## Start SUPPLIED ENTRIES

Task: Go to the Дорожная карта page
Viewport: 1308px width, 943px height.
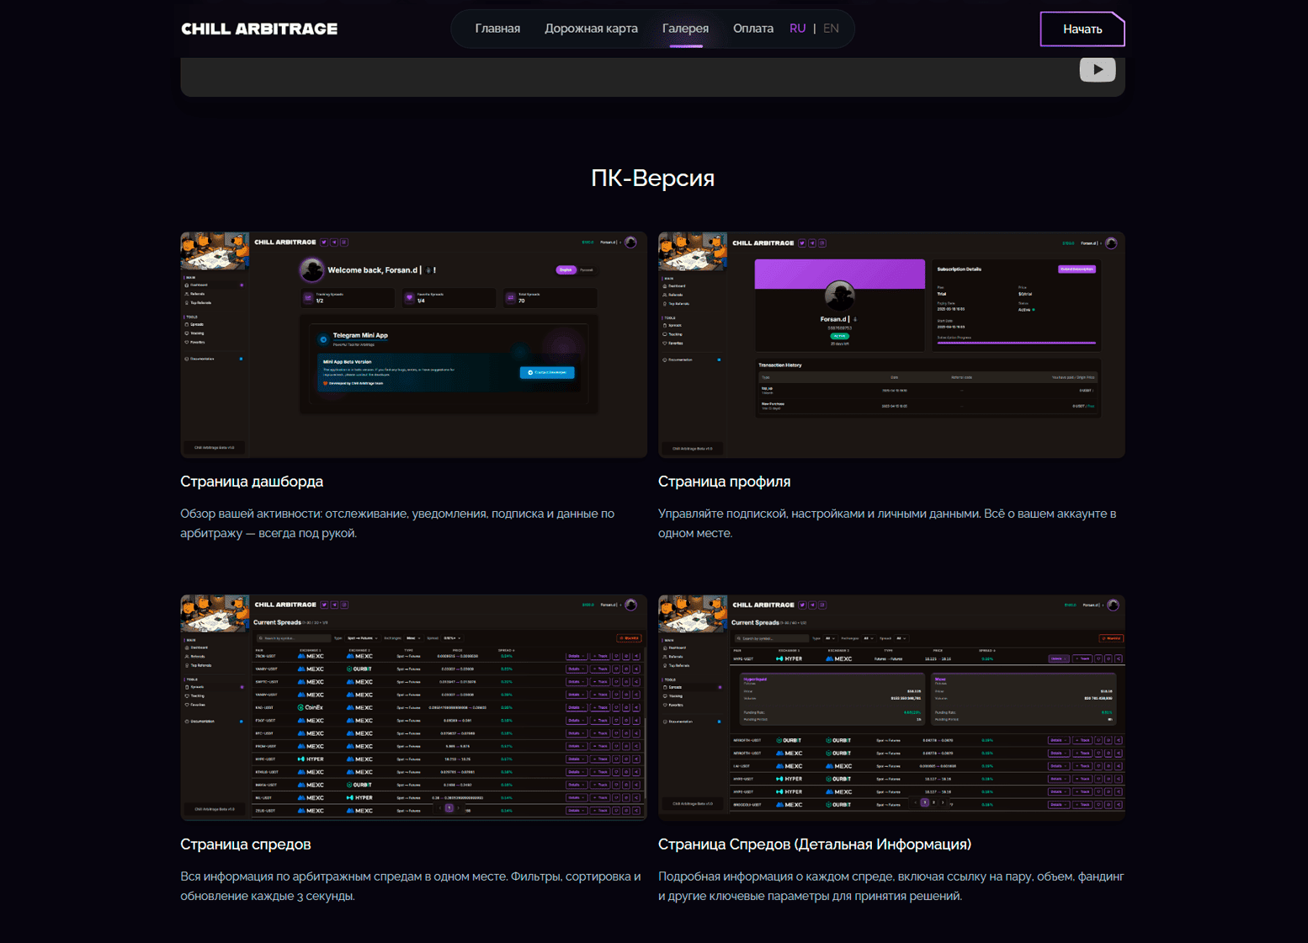Action: (591, 29)
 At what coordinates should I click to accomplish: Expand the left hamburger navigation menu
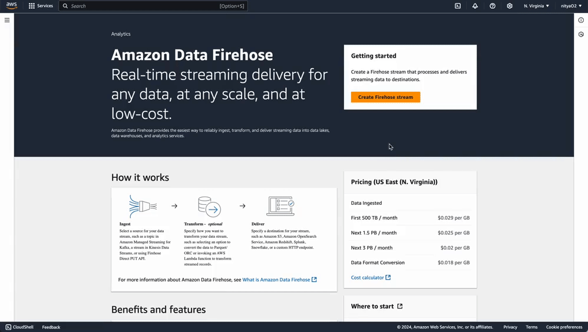7,20
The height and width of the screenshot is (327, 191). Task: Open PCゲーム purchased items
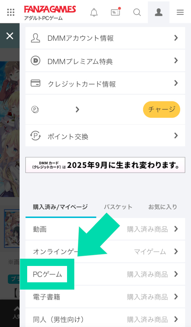105,274
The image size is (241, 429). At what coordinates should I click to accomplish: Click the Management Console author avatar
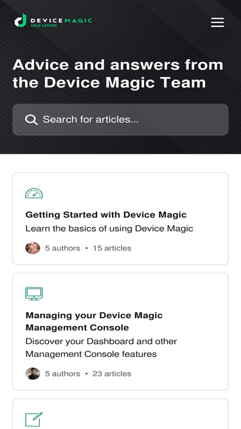[x=33, y=374]
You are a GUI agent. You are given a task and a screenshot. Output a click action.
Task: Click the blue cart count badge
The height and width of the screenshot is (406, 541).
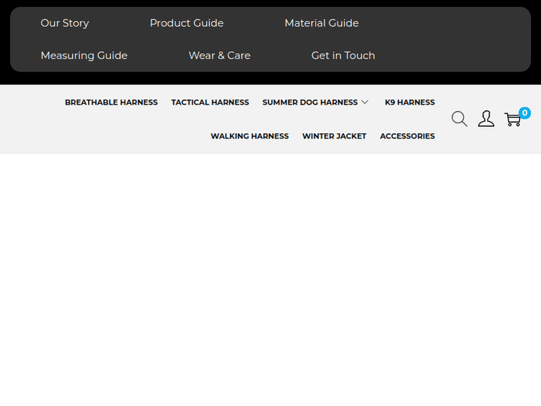click(x=524, y=112)
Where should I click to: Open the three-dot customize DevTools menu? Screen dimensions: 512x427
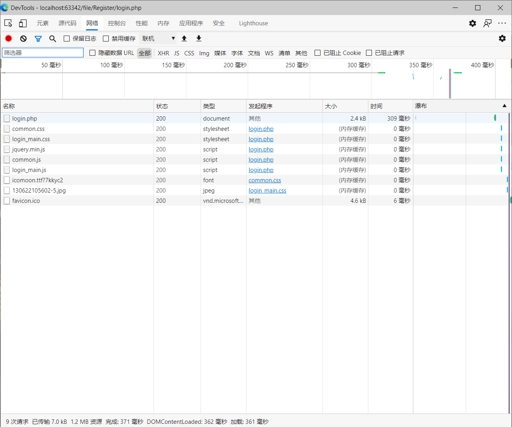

## End SUPPLIED ENTRIES

* _WORK TO COMPLETE_: Extract each line of the data above that contains the string "should". The match is case-sensitive.

* _REPLY_:
 At what coordinates should I click to accomplish: Expand the left hamburger navigation menu
The image size is (241, 429). At what coordinates should I click to accomplish: Click the Management Console author avatar
Where should I click to: Open the three-dot customize DevTools menu? Screen dimensions: 512x427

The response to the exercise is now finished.